Dados de alvos de clique:
##############################
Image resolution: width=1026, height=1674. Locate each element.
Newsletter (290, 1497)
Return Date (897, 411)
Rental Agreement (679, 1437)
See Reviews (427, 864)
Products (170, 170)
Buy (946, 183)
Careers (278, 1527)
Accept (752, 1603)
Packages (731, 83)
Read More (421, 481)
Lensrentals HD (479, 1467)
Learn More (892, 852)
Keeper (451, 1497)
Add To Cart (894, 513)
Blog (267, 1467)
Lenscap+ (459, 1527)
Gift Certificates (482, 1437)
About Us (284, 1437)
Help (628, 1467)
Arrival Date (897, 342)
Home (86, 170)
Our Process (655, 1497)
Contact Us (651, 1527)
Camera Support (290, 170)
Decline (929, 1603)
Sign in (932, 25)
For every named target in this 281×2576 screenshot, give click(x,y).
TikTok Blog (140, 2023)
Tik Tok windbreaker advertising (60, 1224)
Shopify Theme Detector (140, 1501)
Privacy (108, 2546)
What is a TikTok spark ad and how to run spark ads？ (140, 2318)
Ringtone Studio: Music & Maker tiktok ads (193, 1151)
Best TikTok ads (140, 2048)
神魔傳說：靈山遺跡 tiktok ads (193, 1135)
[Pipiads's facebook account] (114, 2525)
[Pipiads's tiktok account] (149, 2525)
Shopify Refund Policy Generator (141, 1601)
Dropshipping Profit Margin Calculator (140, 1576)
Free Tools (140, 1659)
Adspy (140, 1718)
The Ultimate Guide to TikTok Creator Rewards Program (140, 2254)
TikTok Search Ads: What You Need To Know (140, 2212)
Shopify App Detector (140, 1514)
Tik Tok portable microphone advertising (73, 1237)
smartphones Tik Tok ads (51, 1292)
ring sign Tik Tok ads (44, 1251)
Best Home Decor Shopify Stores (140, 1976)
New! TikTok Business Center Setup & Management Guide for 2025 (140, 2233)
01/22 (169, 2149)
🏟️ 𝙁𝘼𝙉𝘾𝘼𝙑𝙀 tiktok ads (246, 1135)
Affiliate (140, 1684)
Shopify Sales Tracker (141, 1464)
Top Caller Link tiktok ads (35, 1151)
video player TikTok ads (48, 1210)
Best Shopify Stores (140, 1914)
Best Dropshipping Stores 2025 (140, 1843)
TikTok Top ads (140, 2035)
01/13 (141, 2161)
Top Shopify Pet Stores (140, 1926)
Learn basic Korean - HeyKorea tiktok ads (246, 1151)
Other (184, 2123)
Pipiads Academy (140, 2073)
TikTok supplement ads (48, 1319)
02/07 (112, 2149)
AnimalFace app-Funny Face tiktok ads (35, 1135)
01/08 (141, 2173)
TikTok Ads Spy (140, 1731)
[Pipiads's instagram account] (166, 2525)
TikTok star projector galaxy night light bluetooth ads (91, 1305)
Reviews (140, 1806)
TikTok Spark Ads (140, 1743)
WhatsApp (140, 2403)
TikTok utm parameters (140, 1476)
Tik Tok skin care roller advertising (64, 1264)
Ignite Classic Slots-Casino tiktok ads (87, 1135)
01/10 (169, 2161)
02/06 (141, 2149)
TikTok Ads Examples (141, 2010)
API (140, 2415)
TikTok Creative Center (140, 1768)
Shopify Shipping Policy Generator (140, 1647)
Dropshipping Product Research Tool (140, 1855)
##############################
• [O QUE FAZER] Reescale apenas as linhas dos dados que vão da que contém "Contact Us (651, 1527)" até a que contém "Privacy (108, 2546)", ambas incluídas. Reproduza cada uma delas sem omitir nenhuma, multiplicando por 1,5 as coordenadas das respostas e arredondando para o inteiro mais próximo, com metades para cima.

• [SOLUÇÃO]
Contact Us (977, 2291)
Camera Support (435, 255)
Decline (1394, 2405)
Sign in (1398, 38)
For every named target in this 281×2576 screenshot, give click(x,y).
TikTok Blog (210, 3035)
Tik Tok windbreaker advertising (90, 1836)
Shopify Theme Detector (210, 2252)
Privacy (162, 3819)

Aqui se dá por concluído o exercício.